(Beginning of Given entries)
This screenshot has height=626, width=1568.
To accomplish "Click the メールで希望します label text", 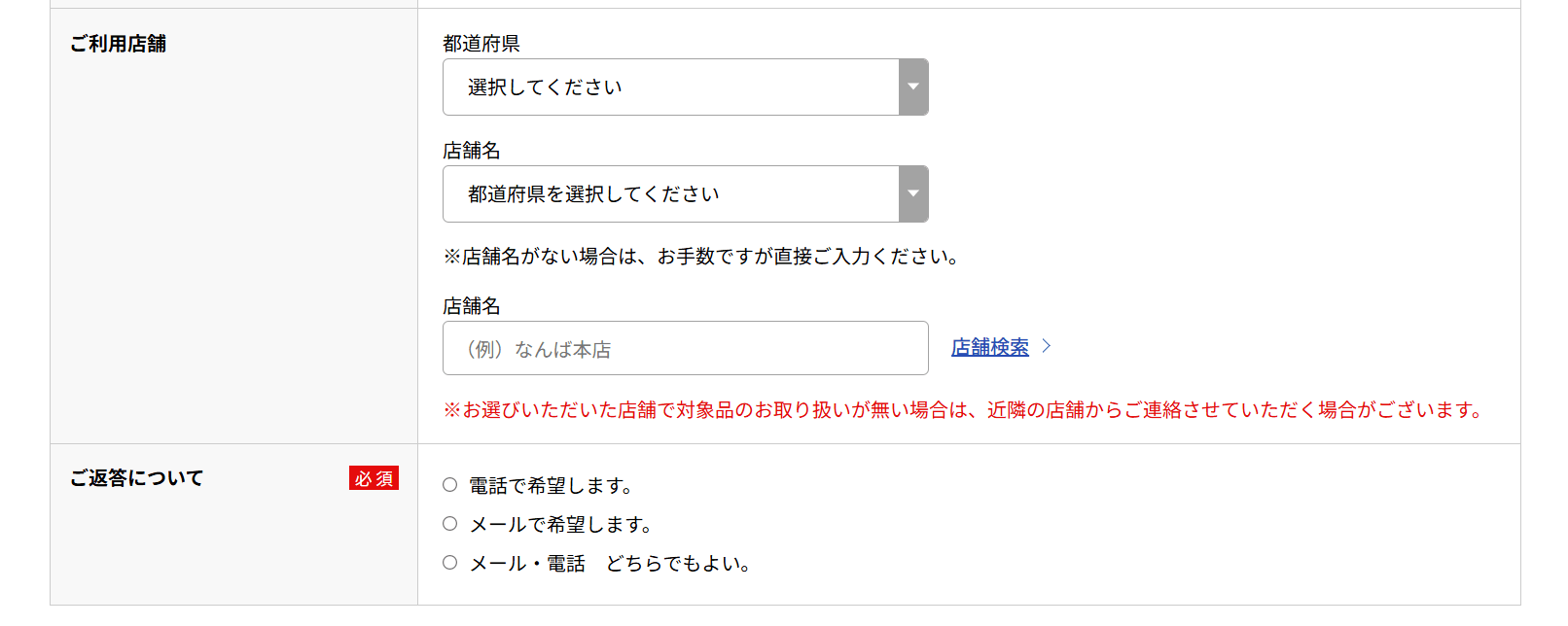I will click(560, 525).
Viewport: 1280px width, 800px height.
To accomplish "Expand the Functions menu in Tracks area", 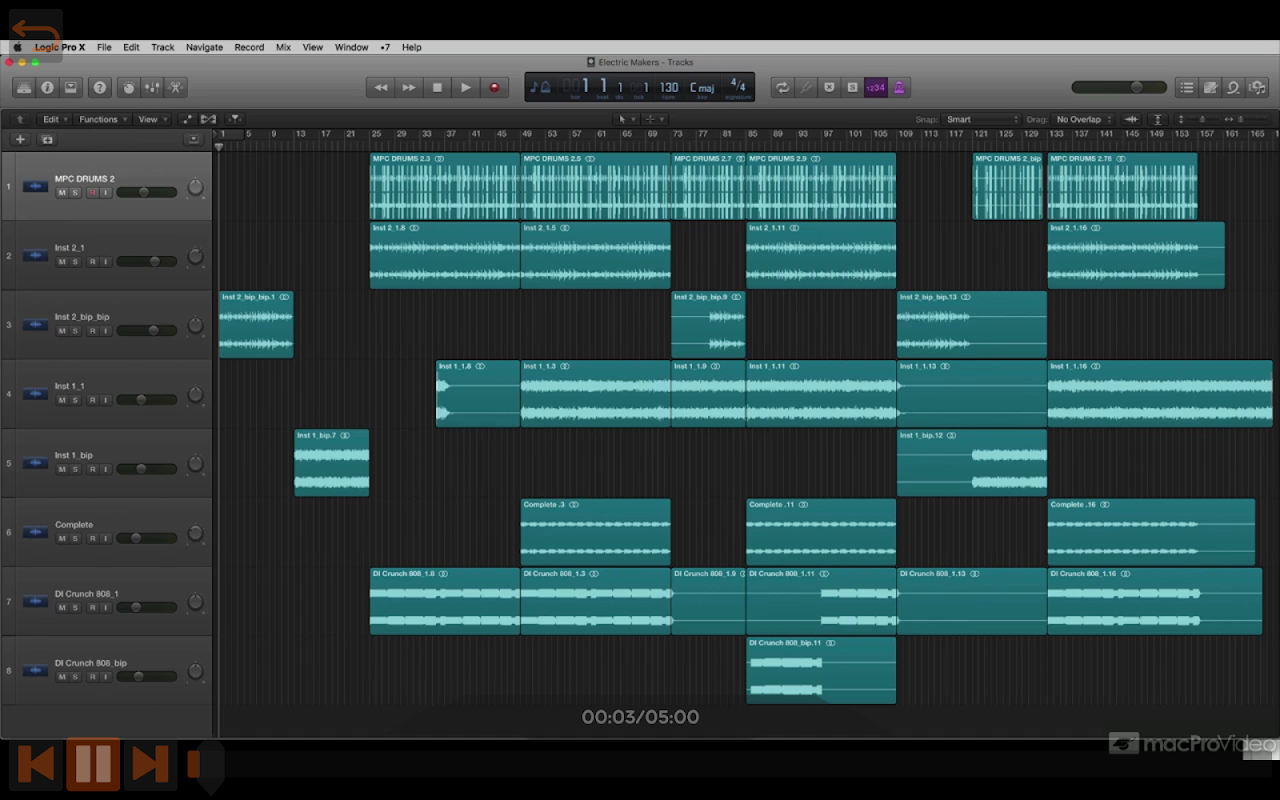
(End of Given entries)
(Beginning of Given entries)
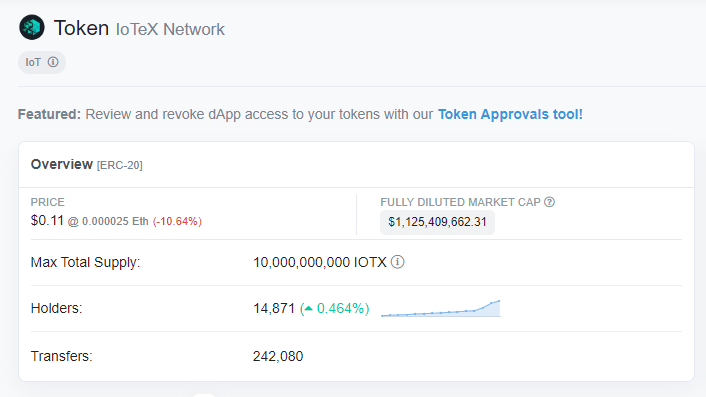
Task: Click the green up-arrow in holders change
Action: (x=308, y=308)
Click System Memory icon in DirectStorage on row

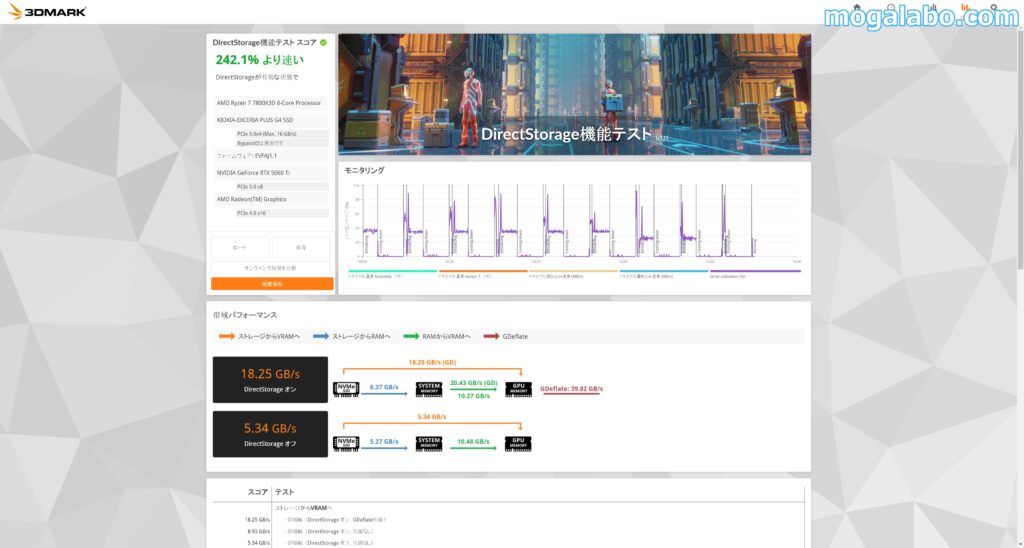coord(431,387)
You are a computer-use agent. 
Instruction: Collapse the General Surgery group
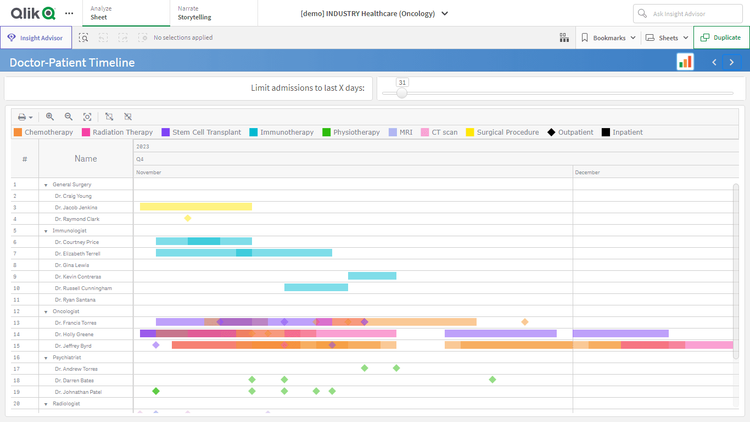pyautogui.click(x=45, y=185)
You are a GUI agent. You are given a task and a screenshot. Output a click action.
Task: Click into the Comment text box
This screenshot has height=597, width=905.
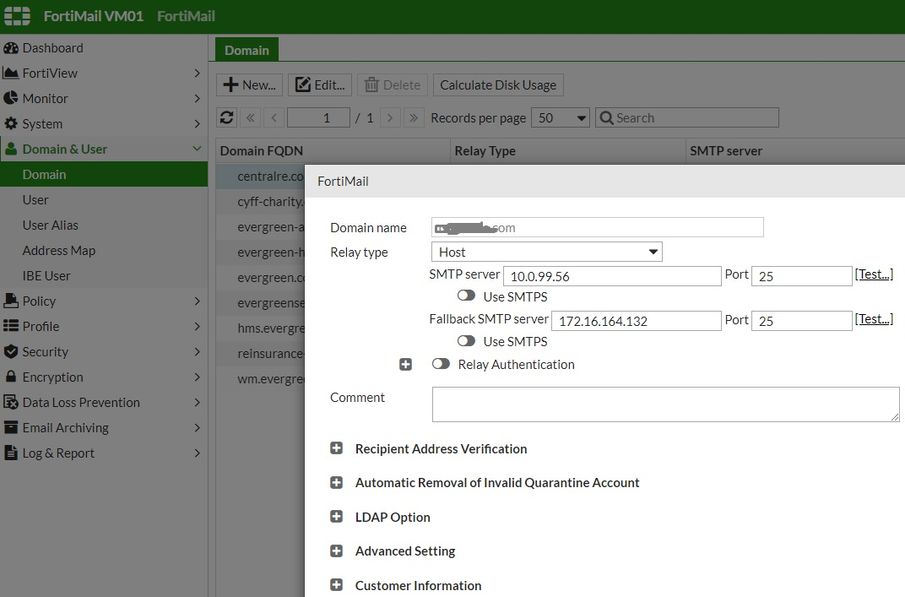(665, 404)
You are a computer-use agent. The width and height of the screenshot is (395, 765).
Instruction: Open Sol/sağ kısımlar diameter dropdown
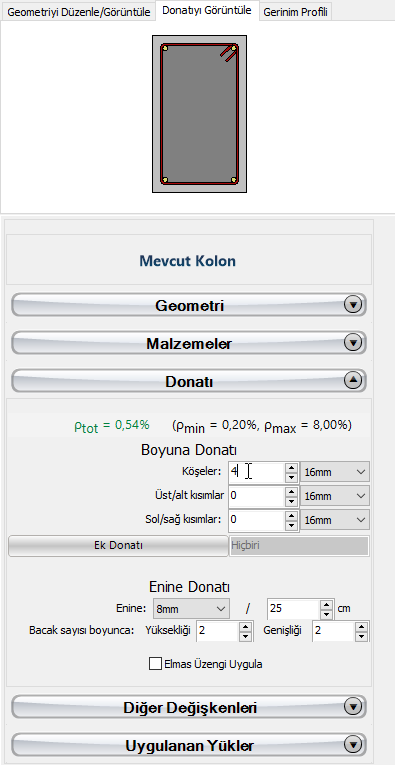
(End of Given entries)
* [What this task involves]: What you return from the records above should be exactly everything from the line with "Instruction: Collapse the" down to the line with "Instruction: Open Sol/sağ", both kept, and no pictures.

* [Exercise response]:
Instruction: Collapse the General Surgery group
pyautogui.click(x=45, y=185)
You are a GUI agent. You are given a task and a screenshot. Output a click action.
Task: Click into the Comment text box
This screenshot has height=597, width=905.
(665, 404)
You are a computer-use agent. The width and height of the screenshot is (395, 765).
Instruction: Open Sol/sağ kısımlar diameter dropdown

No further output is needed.